(TASK PROMPT):
Go to the line below containing "Switch to the Section Group tab" and print exactly from there through the line containing "Click the speedometer", both included. Print nothing else.

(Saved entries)

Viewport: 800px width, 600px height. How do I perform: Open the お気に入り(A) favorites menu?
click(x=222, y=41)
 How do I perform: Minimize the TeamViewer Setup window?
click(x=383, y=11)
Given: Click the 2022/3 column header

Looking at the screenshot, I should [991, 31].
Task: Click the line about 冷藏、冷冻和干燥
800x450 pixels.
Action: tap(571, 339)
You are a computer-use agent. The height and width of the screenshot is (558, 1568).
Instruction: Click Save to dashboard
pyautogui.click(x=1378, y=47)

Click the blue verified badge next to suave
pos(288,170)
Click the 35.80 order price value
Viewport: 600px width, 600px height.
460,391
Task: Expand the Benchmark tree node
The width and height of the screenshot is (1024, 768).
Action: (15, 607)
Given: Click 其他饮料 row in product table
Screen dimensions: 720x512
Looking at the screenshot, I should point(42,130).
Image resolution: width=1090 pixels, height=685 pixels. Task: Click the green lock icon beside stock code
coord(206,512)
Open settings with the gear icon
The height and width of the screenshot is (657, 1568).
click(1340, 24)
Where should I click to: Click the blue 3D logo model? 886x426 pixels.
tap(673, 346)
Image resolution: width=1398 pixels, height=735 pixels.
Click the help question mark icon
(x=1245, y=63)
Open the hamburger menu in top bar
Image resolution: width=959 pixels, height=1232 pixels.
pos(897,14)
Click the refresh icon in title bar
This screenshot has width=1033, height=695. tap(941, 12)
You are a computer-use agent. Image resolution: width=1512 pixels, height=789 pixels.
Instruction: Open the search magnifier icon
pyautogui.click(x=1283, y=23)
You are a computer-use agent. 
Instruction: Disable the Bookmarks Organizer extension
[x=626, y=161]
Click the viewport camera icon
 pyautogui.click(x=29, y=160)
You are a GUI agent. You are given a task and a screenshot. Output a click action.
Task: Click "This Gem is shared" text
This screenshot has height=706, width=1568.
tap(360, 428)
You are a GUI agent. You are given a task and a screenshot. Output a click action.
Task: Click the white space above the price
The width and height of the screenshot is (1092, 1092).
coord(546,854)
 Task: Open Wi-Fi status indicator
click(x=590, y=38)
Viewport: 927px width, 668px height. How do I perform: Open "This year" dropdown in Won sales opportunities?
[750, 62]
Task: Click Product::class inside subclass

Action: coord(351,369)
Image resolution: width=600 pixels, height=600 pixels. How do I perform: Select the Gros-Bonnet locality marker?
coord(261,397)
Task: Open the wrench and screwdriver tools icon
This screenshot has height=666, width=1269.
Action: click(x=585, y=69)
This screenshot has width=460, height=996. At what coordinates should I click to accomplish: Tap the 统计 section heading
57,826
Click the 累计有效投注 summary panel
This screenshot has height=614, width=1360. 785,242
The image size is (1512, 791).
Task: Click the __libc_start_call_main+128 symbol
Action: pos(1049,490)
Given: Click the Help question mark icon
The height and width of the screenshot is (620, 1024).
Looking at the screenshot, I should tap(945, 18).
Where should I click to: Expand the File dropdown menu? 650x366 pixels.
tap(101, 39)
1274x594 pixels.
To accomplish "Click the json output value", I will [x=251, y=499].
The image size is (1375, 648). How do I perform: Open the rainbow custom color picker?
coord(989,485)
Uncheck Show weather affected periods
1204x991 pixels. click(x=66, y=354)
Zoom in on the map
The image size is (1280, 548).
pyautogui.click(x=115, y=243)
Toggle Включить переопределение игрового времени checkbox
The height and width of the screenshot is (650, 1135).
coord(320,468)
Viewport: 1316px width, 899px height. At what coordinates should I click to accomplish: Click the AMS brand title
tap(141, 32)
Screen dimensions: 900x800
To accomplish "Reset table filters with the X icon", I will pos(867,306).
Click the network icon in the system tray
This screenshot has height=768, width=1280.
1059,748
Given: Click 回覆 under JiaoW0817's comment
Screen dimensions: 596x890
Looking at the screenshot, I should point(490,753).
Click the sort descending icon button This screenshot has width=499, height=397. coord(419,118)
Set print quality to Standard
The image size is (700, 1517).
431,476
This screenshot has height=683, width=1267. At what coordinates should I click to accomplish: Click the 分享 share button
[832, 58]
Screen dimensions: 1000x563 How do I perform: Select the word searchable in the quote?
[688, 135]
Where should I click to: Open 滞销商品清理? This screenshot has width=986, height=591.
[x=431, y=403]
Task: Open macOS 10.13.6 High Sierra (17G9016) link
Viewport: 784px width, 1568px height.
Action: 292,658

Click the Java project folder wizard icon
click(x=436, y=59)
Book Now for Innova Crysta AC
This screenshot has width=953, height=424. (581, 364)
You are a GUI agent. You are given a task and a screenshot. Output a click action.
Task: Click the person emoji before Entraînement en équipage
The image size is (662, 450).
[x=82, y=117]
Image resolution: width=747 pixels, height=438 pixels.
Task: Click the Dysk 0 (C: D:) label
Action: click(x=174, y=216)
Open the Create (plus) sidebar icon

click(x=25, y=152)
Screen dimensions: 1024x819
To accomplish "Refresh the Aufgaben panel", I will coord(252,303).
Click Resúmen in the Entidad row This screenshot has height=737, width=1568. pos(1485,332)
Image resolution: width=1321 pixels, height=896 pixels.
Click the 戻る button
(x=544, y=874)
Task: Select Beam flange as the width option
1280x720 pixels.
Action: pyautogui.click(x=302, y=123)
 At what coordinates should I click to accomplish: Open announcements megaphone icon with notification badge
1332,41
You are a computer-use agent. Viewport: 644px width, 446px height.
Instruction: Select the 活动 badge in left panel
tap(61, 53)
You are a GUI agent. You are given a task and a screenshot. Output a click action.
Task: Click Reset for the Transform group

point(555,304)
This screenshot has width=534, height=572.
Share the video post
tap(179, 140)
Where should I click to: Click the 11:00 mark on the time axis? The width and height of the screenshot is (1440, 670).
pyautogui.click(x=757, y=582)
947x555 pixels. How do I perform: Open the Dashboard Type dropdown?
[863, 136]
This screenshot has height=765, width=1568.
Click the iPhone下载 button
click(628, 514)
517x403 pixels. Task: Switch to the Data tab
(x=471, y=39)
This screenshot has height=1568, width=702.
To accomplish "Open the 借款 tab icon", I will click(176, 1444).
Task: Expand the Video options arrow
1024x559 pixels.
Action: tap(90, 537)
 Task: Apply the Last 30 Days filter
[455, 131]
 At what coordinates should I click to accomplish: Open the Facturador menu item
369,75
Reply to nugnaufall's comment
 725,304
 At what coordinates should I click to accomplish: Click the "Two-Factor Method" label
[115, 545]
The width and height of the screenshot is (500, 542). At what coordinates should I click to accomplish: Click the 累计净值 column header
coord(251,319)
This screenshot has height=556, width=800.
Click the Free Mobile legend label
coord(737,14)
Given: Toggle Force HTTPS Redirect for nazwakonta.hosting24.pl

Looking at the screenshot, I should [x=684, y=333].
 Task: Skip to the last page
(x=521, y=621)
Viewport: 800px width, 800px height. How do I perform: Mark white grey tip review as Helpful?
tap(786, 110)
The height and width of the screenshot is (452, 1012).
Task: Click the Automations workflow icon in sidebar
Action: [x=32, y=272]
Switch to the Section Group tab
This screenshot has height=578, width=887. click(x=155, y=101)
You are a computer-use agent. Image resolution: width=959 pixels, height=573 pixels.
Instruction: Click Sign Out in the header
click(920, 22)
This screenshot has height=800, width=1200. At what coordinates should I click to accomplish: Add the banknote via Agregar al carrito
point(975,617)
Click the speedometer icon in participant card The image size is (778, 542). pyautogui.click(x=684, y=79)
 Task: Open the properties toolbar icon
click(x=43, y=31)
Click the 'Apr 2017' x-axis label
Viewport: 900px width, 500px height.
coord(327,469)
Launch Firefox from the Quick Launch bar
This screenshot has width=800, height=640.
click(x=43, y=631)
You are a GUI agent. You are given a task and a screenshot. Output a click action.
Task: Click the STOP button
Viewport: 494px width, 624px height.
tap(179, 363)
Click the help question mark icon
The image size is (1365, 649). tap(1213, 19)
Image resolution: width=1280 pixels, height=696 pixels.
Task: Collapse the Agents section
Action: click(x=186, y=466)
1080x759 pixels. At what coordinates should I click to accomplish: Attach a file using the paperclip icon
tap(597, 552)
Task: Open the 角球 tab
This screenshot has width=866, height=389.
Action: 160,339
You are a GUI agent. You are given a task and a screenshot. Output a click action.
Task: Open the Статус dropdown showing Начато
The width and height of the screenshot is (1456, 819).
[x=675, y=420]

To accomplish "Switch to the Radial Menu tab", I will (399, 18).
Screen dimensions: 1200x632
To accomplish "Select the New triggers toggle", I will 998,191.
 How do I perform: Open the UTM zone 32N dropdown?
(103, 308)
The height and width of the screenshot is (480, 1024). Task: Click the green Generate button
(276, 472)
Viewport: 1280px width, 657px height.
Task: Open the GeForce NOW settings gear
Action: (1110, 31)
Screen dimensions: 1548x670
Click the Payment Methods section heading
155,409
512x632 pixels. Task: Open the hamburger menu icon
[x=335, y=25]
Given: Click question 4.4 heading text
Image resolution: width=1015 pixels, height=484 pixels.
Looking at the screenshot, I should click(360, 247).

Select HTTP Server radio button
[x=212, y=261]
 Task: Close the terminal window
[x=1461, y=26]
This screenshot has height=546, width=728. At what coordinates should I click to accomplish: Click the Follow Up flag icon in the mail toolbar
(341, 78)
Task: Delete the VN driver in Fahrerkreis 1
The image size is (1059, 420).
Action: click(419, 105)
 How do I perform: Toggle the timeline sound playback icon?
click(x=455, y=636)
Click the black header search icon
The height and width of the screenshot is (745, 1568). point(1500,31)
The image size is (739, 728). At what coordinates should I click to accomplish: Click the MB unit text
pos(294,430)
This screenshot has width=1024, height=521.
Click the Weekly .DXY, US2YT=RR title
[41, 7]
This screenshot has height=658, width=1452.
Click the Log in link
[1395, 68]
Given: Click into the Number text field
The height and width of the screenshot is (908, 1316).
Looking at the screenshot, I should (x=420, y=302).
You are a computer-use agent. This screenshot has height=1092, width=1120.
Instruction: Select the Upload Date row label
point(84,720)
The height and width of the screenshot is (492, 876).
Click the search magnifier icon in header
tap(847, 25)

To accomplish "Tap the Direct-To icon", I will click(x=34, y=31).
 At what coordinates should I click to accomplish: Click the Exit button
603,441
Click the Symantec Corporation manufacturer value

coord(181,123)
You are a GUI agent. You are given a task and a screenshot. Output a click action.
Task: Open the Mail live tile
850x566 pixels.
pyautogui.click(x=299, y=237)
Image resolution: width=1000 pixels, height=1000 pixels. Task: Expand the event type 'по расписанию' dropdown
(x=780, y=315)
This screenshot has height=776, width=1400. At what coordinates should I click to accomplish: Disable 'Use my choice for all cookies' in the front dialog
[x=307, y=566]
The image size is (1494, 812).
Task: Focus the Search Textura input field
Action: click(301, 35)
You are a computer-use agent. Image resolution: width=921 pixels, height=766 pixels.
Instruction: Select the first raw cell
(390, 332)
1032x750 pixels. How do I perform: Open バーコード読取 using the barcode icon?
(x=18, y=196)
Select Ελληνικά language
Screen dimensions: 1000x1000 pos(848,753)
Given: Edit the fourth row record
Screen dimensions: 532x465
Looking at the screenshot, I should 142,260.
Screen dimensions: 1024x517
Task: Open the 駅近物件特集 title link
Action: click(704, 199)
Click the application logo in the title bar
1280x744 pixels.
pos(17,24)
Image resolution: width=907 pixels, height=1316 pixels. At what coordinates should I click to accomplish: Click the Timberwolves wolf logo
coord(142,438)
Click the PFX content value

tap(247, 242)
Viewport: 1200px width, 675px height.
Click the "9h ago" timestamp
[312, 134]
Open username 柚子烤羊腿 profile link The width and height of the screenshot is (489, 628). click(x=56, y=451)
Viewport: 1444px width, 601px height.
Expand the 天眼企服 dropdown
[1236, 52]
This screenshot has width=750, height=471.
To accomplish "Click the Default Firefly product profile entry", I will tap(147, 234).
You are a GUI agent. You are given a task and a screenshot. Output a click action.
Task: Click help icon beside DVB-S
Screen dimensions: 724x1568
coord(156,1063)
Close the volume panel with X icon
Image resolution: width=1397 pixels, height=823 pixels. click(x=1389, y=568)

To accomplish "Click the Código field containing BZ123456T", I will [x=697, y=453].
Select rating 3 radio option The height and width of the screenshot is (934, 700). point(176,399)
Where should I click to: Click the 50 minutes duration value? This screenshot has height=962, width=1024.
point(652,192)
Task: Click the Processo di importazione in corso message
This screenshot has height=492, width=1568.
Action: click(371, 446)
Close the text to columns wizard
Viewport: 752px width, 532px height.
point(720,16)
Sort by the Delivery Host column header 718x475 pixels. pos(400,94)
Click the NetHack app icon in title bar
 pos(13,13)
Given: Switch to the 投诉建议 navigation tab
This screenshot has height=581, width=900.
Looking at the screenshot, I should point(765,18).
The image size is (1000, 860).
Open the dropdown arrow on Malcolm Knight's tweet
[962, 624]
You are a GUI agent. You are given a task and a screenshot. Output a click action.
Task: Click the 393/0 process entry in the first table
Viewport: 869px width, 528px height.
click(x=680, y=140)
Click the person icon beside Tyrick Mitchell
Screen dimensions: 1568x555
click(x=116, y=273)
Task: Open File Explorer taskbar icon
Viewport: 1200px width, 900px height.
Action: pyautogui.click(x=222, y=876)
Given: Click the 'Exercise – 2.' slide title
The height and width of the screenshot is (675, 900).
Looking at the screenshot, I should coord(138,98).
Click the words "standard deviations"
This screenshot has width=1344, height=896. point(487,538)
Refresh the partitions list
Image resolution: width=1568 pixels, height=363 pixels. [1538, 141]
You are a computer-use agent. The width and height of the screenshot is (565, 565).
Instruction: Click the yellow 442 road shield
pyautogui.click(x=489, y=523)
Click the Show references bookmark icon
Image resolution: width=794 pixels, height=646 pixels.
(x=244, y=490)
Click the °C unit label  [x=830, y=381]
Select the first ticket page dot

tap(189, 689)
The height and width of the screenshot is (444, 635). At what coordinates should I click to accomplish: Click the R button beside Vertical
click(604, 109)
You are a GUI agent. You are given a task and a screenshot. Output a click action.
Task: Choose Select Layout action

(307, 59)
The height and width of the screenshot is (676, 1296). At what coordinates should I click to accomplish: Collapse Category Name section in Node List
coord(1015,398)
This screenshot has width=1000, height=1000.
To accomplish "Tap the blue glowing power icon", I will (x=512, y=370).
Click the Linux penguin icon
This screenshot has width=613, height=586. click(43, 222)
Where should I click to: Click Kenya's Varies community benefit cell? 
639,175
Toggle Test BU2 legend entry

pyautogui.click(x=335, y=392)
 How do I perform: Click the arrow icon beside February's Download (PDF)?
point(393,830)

(OUTPUT FOR THIS EXERCISE):
Switch to the Section Group tab
This screenshot has height=578, width=887. click(x=155, y=101)
You are a computer-use agent. Image resolution: width=959 pixels, height=573 pixels.
Instruction: Click Sign Out in the header
click(920, 22)
This screenshot has height=800, width=1200. At what coordinates should I click to accomplish: Add the banknote via Agregar al carrito
point(975,617)
Click the speedometer icon in participant card The image size is (778, 542). pyautogui.click(x=684, y=79)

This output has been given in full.